◆ EXERCISE OBJECTIVE
Reproduce the lines of the records below verbatim, from the line containing "Image resolution: width=1144" through the line containing "center [84, 13].", including both of those lines. Output only these lines.

[Data records]
---

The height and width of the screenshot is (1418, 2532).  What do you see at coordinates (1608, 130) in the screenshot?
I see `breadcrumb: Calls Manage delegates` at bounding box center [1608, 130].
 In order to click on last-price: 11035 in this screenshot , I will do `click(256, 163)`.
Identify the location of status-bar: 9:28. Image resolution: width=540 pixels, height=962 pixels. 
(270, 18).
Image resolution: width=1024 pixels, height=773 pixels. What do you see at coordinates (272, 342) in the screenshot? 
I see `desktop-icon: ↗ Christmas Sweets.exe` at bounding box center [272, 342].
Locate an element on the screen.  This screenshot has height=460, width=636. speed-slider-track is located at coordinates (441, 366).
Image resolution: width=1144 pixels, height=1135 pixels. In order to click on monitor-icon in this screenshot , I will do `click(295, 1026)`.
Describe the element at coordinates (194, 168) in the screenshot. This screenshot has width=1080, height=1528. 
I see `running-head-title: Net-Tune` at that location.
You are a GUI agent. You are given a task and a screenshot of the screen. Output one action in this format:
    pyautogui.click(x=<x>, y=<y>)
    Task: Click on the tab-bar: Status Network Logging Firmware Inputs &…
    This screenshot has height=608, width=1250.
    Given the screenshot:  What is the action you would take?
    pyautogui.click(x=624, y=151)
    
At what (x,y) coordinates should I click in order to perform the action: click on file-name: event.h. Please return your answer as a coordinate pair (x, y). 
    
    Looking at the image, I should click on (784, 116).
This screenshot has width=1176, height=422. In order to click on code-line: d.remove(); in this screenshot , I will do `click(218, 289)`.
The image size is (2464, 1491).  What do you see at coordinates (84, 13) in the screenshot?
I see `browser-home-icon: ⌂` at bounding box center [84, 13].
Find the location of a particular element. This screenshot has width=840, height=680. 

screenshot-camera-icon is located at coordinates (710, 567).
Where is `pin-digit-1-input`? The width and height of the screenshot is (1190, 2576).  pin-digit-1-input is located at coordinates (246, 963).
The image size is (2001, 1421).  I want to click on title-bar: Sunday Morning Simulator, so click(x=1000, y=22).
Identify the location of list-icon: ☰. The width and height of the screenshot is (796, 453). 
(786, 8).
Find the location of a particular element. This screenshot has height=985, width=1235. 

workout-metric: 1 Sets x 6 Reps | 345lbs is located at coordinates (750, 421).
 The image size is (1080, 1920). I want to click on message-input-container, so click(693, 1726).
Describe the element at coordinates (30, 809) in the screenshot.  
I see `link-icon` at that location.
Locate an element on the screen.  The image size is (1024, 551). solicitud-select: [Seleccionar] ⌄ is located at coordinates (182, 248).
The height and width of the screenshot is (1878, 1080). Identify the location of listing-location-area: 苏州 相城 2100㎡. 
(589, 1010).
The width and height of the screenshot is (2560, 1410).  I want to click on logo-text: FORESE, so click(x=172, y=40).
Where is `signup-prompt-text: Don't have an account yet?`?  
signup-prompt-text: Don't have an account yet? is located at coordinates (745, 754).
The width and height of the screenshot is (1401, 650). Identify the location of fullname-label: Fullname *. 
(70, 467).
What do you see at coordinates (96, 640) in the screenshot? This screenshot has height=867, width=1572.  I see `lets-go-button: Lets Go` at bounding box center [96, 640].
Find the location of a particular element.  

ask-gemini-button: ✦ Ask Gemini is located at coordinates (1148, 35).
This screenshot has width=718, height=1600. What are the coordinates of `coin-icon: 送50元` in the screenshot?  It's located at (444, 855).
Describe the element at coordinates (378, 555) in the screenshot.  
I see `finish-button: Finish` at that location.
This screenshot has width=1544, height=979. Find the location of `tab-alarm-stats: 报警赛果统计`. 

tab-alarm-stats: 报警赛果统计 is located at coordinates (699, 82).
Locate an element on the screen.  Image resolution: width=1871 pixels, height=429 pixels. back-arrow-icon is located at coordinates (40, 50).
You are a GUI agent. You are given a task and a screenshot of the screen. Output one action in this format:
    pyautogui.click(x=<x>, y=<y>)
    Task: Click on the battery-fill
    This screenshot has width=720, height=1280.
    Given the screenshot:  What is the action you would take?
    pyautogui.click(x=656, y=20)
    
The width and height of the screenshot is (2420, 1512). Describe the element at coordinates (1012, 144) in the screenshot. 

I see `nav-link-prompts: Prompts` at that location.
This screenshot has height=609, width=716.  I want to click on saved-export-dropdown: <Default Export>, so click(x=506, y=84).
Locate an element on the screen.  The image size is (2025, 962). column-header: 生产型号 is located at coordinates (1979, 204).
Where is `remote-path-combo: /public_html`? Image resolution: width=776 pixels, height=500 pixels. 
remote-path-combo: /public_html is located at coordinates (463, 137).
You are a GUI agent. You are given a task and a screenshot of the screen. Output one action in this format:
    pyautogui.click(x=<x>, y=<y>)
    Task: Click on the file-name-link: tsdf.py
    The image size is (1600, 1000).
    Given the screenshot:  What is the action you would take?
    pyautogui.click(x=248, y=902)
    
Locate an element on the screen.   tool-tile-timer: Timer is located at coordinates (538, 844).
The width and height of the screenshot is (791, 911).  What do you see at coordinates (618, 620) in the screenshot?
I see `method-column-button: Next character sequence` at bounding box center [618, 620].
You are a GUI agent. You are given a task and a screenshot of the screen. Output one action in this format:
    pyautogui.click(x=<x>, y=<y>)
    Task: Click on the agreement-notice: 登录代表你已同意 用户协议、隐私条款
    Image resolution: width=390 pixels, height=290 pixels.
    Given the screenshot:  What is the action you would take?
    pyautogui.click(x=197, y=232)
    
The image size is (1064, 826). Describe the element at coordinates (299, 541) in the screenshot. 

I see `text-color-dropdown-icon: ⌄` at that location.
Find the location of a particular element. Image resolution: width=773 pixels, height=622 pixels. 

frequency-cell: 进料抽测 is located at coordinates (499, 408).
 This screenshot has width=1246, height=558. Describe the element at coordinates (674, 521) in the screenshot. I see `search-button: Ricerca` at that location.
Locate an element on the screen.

---

◆ EXPECTED ANSWER
Image resolution: width=1144 pixels, height=1135 pixels. In order to click on monitor-icon in this screenshot , I will do `click(295, 1026)`.
Describe the element at coordinates (194, 168) in the screenshot. This screenshot has width=1080, height=1528. 
I see `running-head-title: Net-Tune` at that location.
You are a GUI agent. You are given a task and a screenshot of the screen. Output one action in this format:
    pyautogui.click(x=<x>, y=<y>)
    Task: Click on the tab-bar: Status Network Logging Firmware Inputs &…
    This screenshot has height=608, width=1250.
    Given the screenshot:  What is the action you would take?
    pyautogui.click(x=624, y=151)
    
At what (x,y) coordinates should I click in order to perform the action: click on file-name: event.h. Please return your answer as a coordinate pair (x, y). 
    
    Looking at the image, I should click on (784, 116).
This screenshot has width=1176, height=422. In order to click on code-line: d.remove(); in this screenshot , I will do `click(218, 289)`.
The image size is (2464, 1491).  What do you see at coordinates (84, 13) in the screenshot?
I see `browser-home-icon: ⌂` at bounding box center [84, 13].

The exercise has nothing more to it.